Vascular Parkinsonism is an illness typified by an involuntary tremor in the limbs, difficulty in initiating and controlling voluntary movement, and changes in the mood and levels of activity of the patient. In the US and Europe, the first symptoms of the disease usually occur between the ages of 55 and 65. The majority of patients are over 65, and men are more susceptible to the illness than women. A diagnosis often follows when a relative or close colleague of the patient observes him or her with an immobile facial expression and/or having difficulty in taking normal walking steps. These symptoms may be accompanied by excessive sweating, impaired memory and depression. It is important to stress that the patient may not suffer from these symptoms all of the time, that on a “good” day, the patient goes about normally.
The illness is slowly progressive, that is, the average patient can live between fifteen and twenty years following diagnosis. The reason for this wide variation in lifespan is because of the many variables that come into play during this progression. For example, a patient may develop dementia, Alzheimer’s or another degenerative disease in tandem with vascular Parkinsonism. Here, it is important to note that the illness should not be confused with dementia; patients with the vascular illness only suffer cognitive decline in its later stages. The patient can take a number of steps to slow its progression considerably.
The brain is a network of neural tissue, that is, bundles of billions of nerve cells that are essential for the functioning of the physical body, and the efficiency of the cognitive, learning and memory processes. The neural systems are fed by the same network of arteries and veins that deliver blood to and take it away from the other organs of the body. However, as the body ages, changes occur that renders this network of blood vessels less efficient. These changes include hardening of the arteries due to high blood pressure, and “arteriosclerosis” or fatty material building up in the arterial walls. All of these conditions put the patient at risk of stroke, since they prevent blood travelling to vital areas of the brain. Cerebral scans of patients with vascular Parkinsonism symptoms often reveal evidence of strokes – in certain cases, many strokes – in the basal ganglia, a mass of neurones in the base of the forebrain.

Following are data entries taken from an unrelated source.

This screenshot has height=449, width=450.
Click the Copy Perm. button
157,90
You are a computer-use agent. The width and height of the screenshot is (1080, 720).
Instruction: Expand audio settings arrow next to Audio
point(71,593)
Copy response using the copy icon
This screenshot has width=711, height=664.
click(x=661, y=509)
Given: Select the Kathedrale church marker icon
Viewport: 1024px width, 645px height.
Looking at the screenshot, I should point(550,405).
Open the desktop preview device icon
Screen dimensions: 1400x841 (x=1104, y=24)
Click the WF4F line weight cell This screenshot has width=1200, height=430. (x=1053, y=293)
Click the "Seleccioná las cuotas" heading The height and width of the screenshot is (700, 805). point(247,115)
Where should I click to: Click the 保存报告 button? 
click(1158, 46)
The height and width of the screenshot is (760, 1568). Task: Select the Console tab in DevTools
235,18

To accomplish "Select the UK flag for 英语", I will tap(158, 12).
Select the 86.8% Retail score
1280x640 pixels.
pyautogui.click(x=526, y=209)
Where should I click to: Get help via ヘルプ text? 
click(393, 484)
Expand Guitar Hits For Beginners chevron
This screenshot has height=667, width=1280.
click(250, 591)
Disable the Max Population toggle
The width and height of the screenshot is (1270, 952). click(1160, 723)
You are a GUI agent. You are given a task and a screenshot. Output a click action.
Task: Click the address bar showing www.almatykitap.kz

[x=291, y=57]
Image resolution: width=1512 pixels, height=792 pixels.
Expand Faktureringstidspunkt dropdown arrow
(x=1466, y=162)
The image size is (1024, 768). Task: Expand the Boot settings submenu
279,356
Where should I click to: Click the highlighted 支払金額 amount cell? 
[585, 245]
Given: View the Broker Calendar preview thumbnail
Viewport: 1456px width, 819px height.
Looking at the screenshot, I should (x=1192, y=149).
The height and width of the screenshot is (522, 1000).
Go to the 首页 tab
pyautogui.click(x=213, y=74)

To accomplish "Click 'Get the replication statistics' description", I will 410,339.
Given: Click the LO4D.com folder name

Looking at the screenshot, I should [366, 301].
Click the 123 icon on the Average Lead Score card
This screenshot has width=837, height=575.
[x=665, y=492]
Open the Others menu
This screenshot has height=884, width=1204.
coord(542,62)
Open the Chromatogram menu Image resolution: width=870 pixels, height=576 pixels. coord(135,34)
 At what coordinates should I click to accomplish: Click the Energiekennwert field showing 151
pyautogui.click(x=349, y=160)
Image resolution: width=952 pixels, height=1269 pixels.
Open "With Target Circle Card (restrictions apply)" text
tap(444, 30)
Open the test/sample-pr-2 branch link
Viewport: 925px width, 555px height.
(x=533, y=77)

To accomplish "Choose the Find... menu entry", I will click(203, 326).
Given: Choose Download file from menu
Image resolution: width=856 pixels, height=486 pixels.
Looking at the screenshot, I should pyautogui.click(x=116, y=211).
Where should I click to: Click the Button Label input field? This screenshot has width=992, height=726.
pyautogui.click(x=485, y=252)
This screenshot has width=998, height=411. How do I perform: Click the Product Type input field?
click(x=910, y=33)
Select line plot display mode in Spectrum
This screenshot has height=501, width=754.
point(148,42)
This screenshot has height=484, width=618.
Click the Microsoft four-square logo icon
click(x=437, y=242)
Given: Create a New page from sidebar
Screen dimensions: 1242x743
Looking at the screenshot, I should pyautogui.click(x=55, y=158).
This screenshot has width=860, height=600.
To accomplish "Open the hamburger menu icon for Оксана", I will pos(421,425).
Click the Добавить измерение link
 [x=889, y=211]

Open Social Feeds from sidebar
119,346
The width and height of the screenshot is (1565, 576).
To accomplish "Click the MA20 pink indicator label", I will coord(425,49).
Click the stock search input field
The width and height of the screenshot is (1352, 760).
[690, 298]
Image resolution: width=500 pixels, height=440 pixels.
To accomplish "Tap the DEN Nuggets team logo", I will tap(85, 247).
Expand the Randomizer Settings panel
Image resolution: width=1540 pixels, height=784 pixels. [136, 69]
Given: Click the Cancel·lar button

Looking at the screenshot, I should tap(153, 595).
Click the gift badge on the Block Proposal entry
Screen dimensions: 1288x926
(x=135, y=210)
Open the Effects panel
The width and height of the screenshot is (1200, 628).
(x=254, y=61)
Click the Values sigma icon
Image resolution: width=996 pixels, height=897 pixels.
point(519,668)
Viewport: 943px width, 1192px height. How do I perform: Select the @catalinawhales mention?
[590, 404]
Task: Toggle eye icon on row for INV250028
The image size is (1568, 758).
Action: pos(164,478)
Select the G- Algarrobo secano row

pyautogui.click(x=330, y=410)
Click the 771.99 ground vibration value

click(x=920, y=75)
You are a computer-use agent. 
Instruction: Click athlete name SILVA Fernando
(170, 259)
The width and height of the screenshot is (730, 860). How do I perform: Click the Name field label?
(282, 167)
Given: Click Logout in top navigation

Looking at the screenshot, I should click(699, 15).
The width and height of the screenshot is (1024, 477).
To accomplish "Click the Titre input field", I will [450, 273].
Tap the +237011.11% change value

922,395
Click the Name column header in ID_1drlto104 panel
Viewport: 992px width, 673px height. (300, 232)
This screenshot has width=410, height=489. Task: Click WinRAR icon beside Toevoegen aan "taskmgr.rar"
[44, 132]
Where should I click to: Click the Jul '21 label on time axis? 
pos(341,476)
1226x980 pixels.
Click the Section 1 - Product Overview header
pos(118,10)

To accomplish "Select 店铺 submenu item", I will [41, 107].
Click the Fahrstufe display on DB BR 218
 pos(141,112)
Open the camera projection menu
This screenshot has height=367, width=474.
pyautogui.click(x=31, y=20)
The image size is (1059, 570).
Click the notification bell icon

The basal ganglia is connected to the central nervous system, which explains why vascular Parkinsonism affects the movement of the patient. Though the tremors of the patient are similar to those of a patient with Parkinson’s disease, this latter disease affects a different area of the brain. This explains why drugs used to treat Parkinson’s disease such as L-dopa and L-threo-dops have shown but limited success in treating the vascular illness. Instead, therapies that improve the health of the brain are known to slow the progress of vascular Parkinsonism. Since the disease stems from the conditions that lead to the patient suffering strokes, the therapies that reduce the risk of these attacks lead to improved quality of life for the vascular patient. These steps include:
As with all conditions concerning the brain, it is important that the patient stays physically active. Here, a difficulty presents itself. Since tremoring makes the patient more susceptible to falls, it is vital that he or she exercises only under supervision. This is important; a fall that renders the patient bed-bound makes him or her prone to complications that may hasten the end of life. These complications include infections, bed sores, and pneumonia due to improper drainage of the lungs. In general, the lifespan of the vascular Parkinsonism patient will depend on the quality of care that he or she receives following diagnosis.